Kraków Court of Appeal judgment
dated 8 May 2015
Case No. I ACa 255/15
Summary by arbitraz.laszczuk.pl:
A supplier of cold cuts and dairy products entered into supply agreements with a supermarket chain each year for 2007, 2008, 2009 and 2010, in the form of a framework agreement dated the 1st of January, with appended general terms and conditions, with individual sale agreements concluded on the basis of orders placed by the retailer from time to time. The 2010 agreement was dated 1 January 2010 but was not signed by the retailer until May 2010, and the supplier added its signature in February 2011. The supplier did not read the agreement in detail before signing it, but only in the middle of 2011.
The 2010 agreement included a clause providing that any disputes arising on or after 1 January 2010 out of the legal relations between the parties would be resolved in arbitration before a permanent arbitration court identified in the agreement. The 2010 agreement also provided that it superseded the earlier agreements between the parties and included a mutual release of claims arising prior to 1 January 2010.
The agreements provided for annual and monthly bonuses and certain services to be performed by the retailer for the supplier, to be paid for by setoff from the amounts payable to the supplier.
In October 2011 the supplier submitted a statement purporting to renounce the arbitration clause in the 2010 agreement due to the retailer’s alleged deceitful actions seeking to extort financial gain from the supplier rather than amicably resolve disputes arising between the parties. In May 2012 the supplier submitted a statement purporting to renounce the release of claims in the 2010 agreement.

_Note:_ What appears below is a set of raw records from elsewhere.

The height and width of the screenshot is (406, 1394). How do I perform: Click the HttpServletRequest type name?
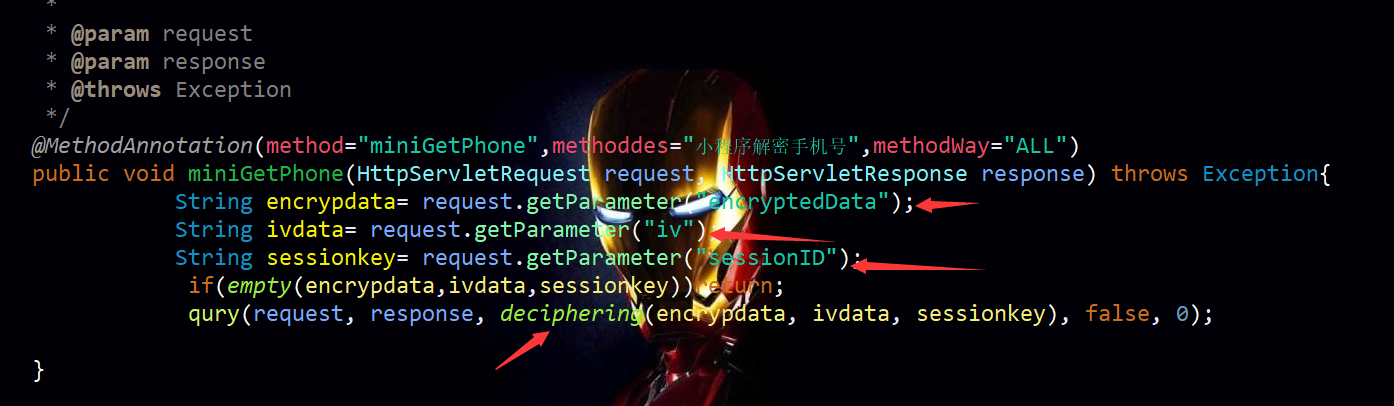474,174
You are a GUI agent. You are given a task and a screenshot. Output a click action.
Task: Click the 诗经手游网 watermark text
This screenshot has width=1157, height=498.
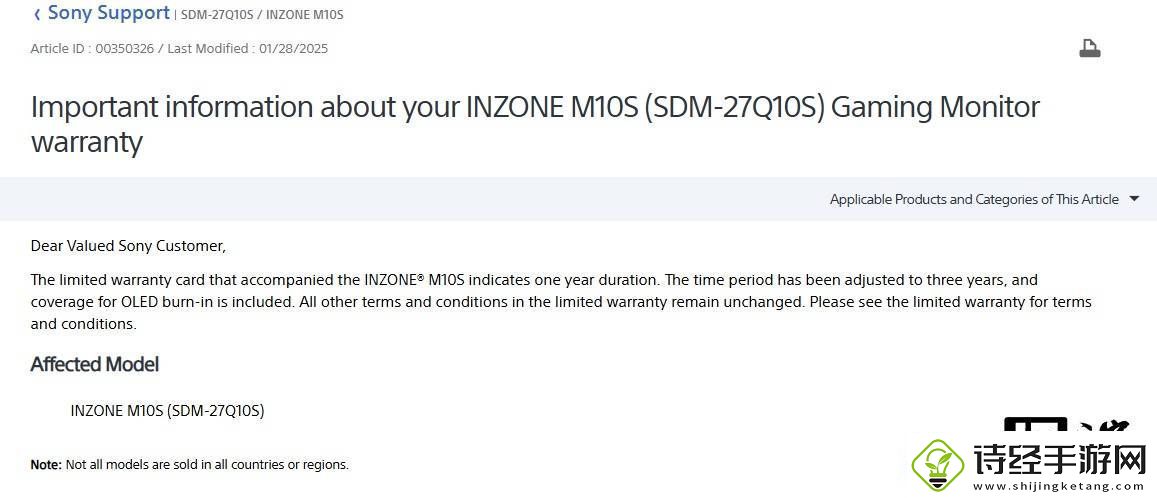pyautogui.click(x=1058, y=461)
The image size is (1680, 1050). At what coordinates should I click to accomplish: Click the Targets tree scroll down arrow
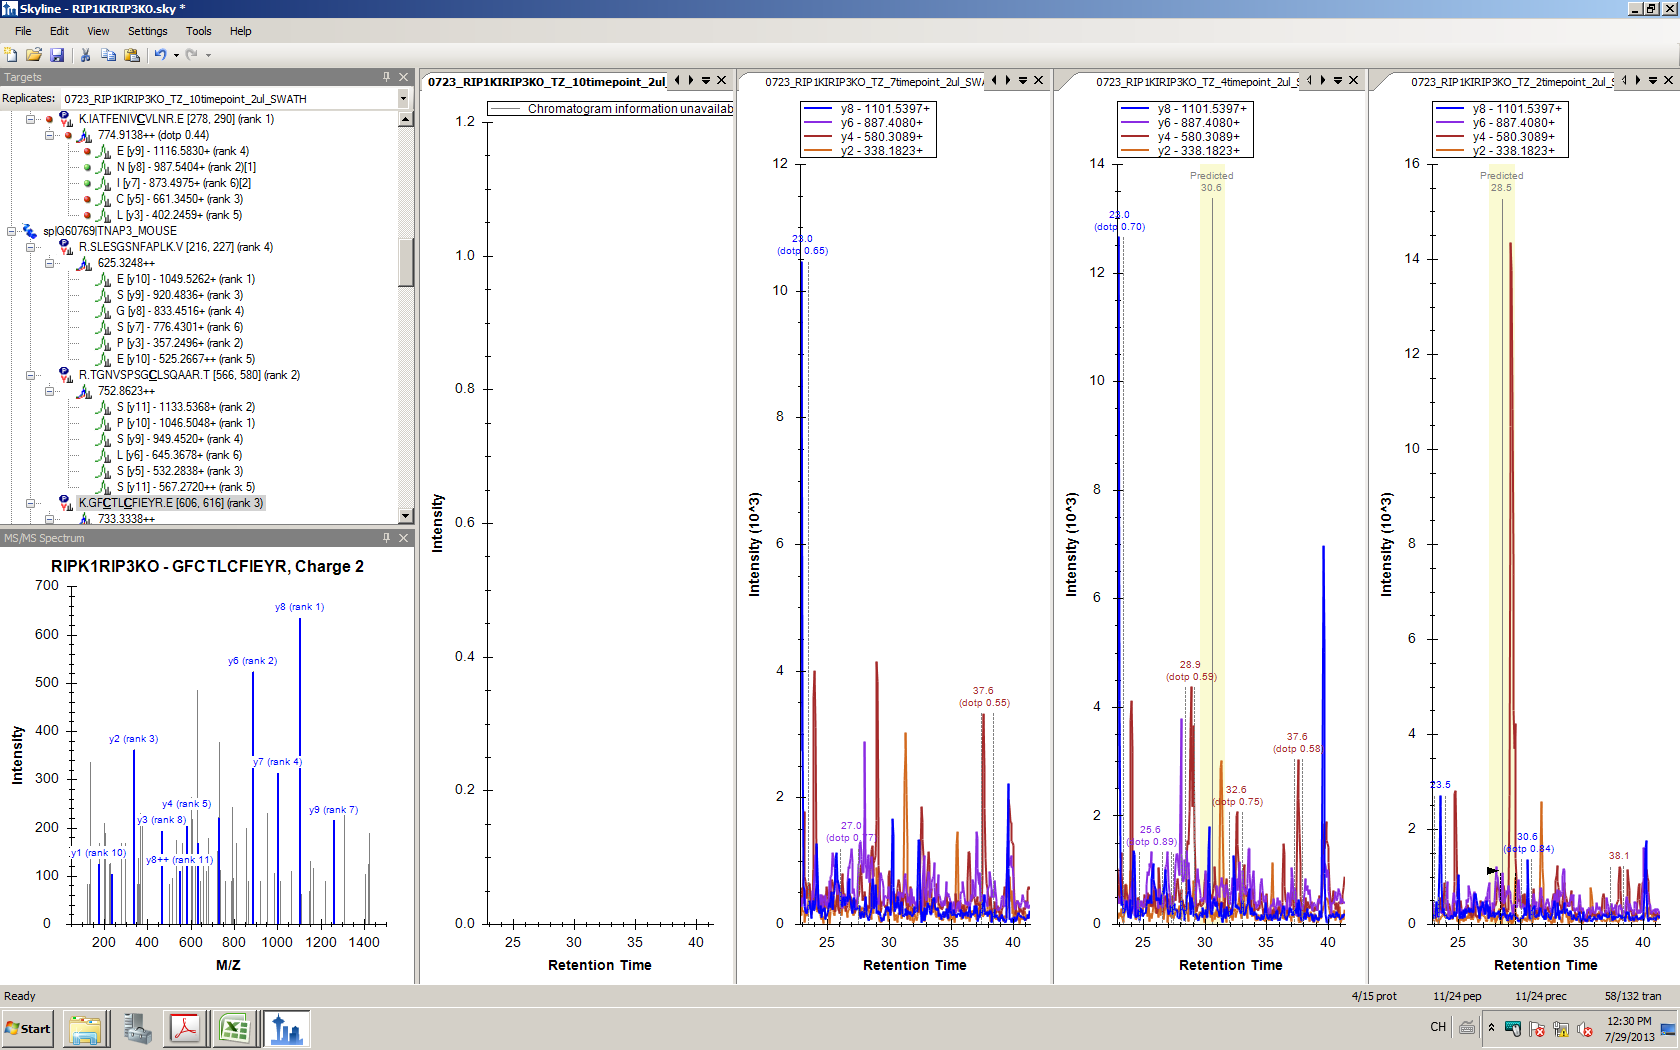click(405, 516)
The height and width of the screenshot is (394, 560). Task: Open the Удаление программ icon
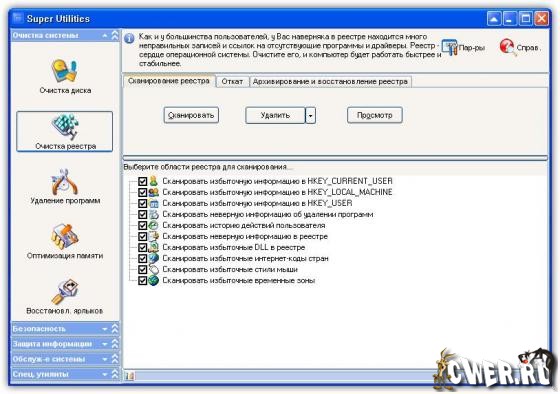coord(65,182)
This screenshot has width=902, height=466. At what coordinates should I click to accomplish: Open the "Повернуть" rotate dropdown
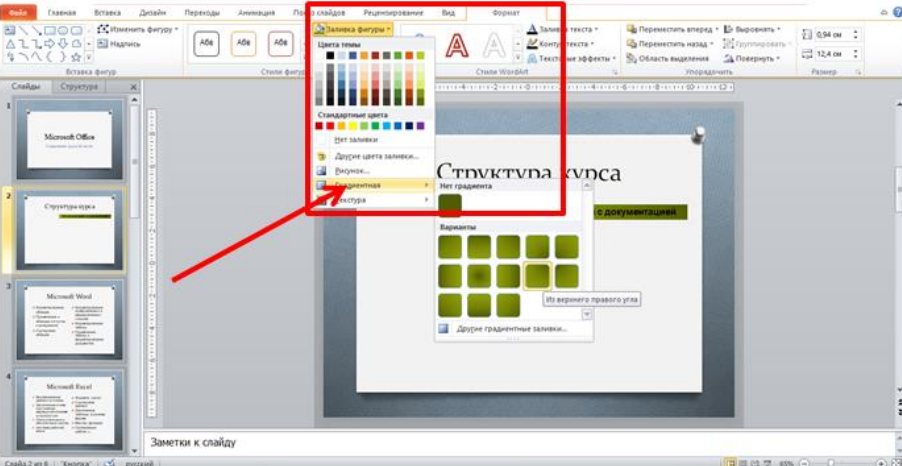click(x=756, y=58)
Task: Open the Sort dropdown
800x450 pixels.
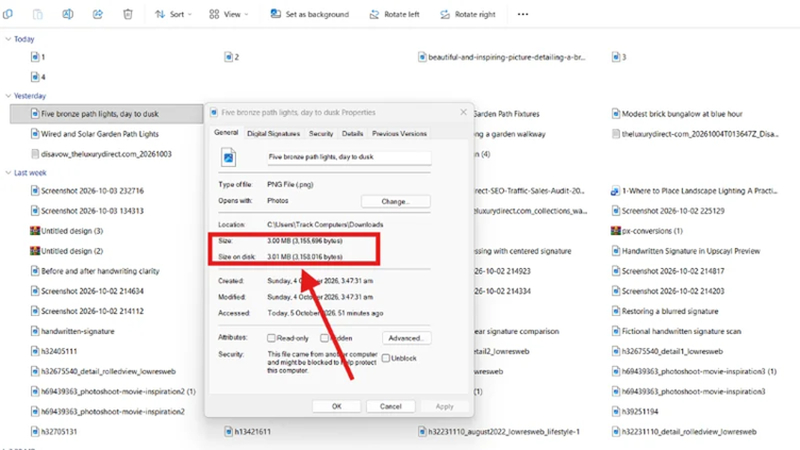Action: [173, 14]
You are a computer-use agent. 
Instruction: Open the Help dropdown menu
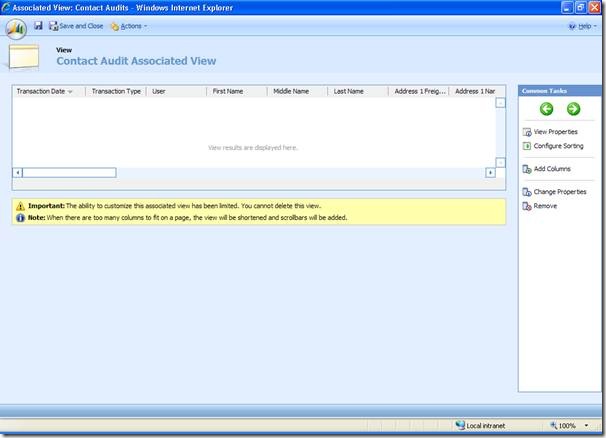coord(583,26)
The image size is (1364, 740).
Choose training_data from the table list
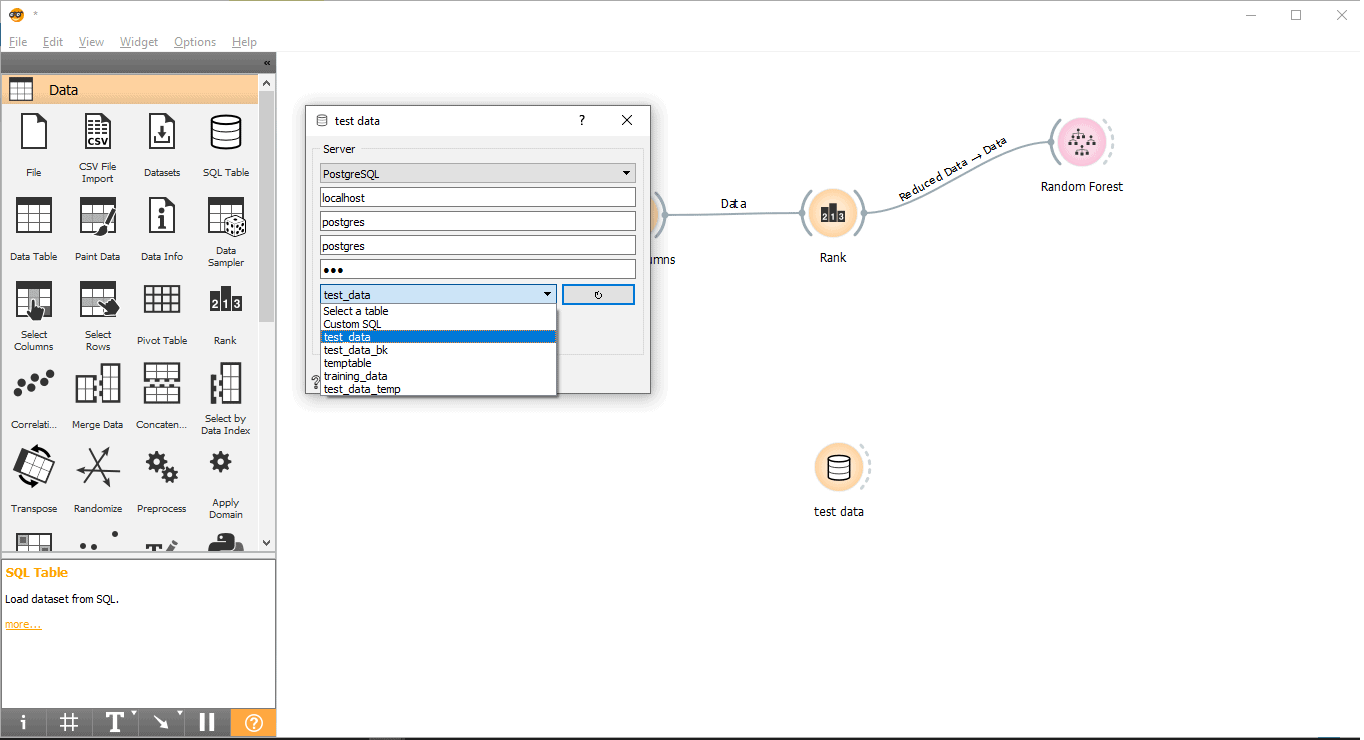(x=355, y=376)
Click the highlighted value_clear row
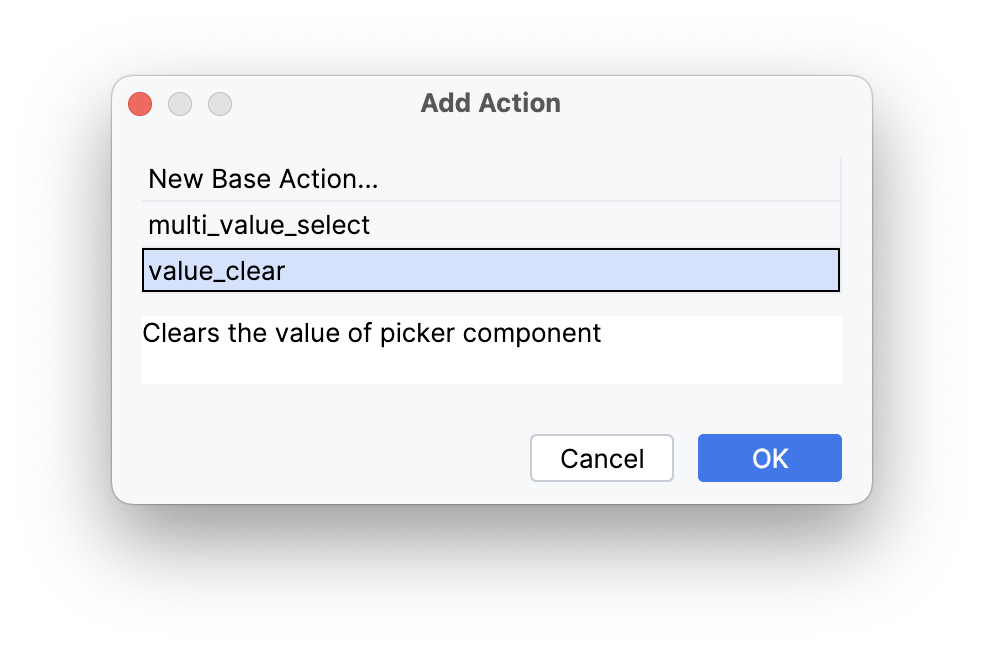This screenshot has width=984, height=652. click(x=490, y=270)
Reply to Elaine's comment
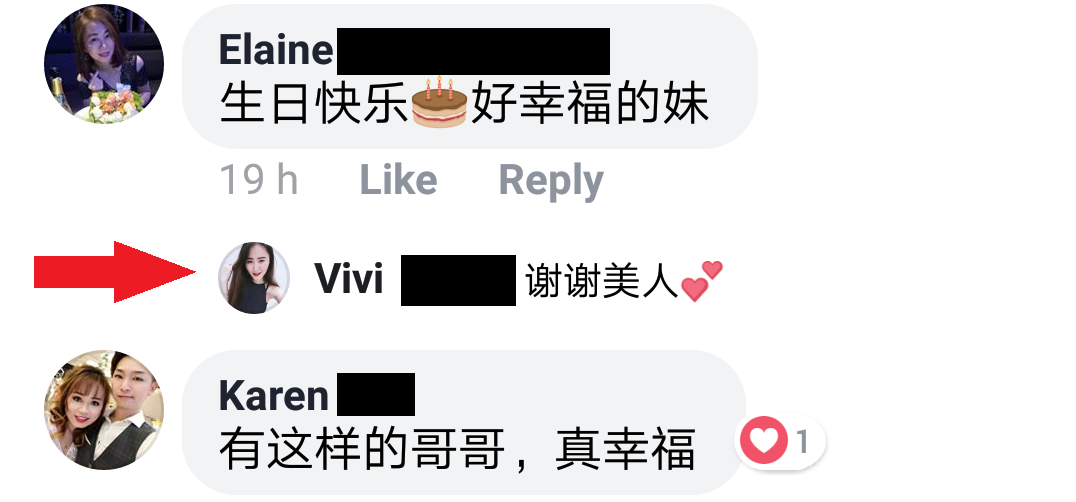This screenshot has height=502, width=1076. (550, 181)
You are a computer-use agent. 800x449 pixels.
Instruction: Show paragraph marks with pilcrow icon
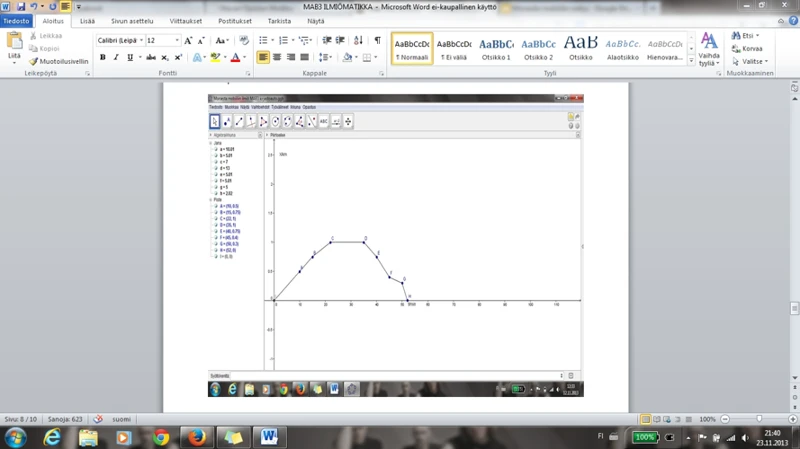click(x=377, y=41)
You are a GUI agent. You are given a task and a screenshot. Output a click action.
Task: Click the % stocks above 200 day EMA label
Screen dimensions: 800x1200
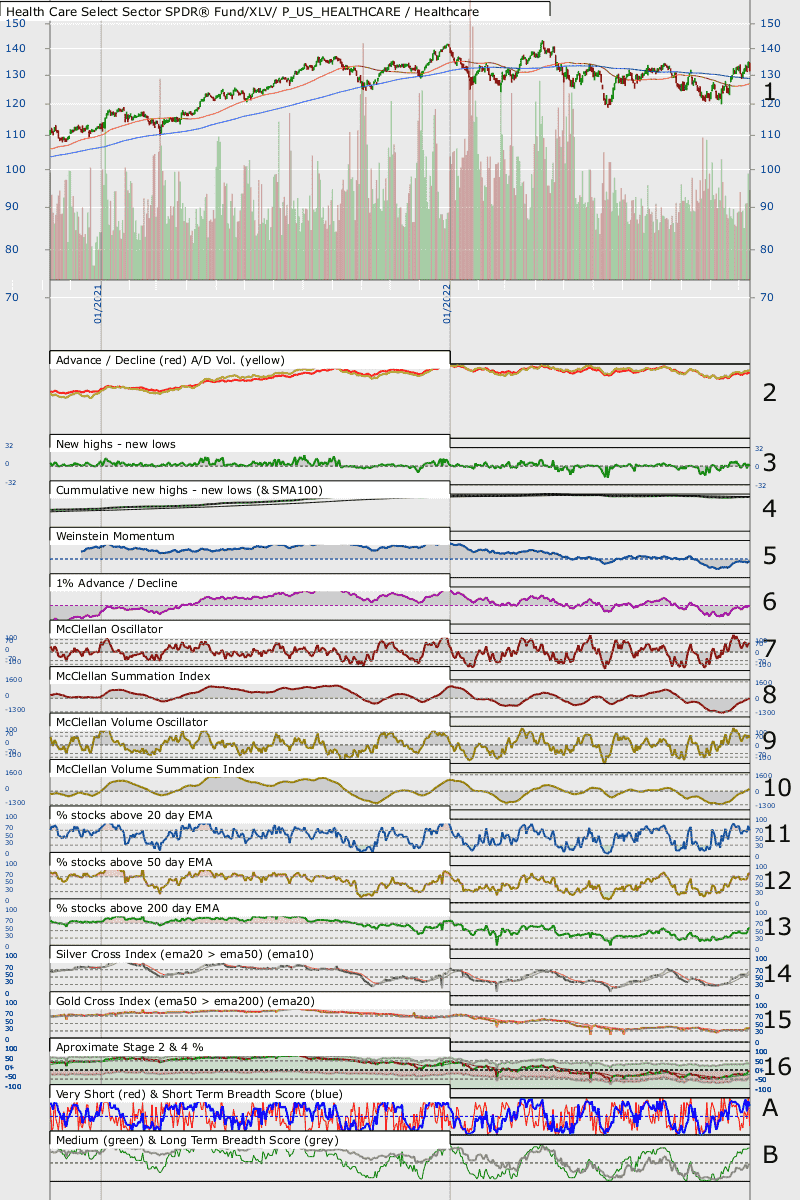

The supplier then filed suit against the retailer in the Kraków Regional Court, seeking over PLN 240,000 as disgorgement of benefits wrongfully obtained by the retailer in the form of supposed bonuses and service fees which were disguised illegal slotting fees. The regional court found that in principle the claim was well-founded, but went on to find that the arbitration clause was valid and remained in force. The court also found that the fact that the supplier had commenced several arbitration cases against the retailer in reliance on the same arbitration clause spoke in favour of the validity of the arbitration agreement. The court dismissed the case accordingly.
On appeal, the Kraków Court of Appeal upheld the factual findings by the lower court and also found that the arbitration clause was valid and remained in force. The declaration purporting to renounce the arbitration agreement did not meet the statutory requirements for renunciation on the basis of mistake and deceit, and the only mistake was the supplier’s own carelessness in failing to read the agreement carefully before signing it. Claims alleging illegal slotting fees, although tort-based rather than contract-based, were covered by the wording of the arbitration clause and were arbitrable because they are capable of settlement by the parties. The court denied the appeal accordingly.
Excerpts from the text of the court’s ruling:
1. The obligation to exhaust the route of negotiations before seeking arbitration is not a provision that invalidates the arbitration clause.
2. Submission to arbitration of disputes under a contractual relationship means submission to arbitration of all claims, including tort claims.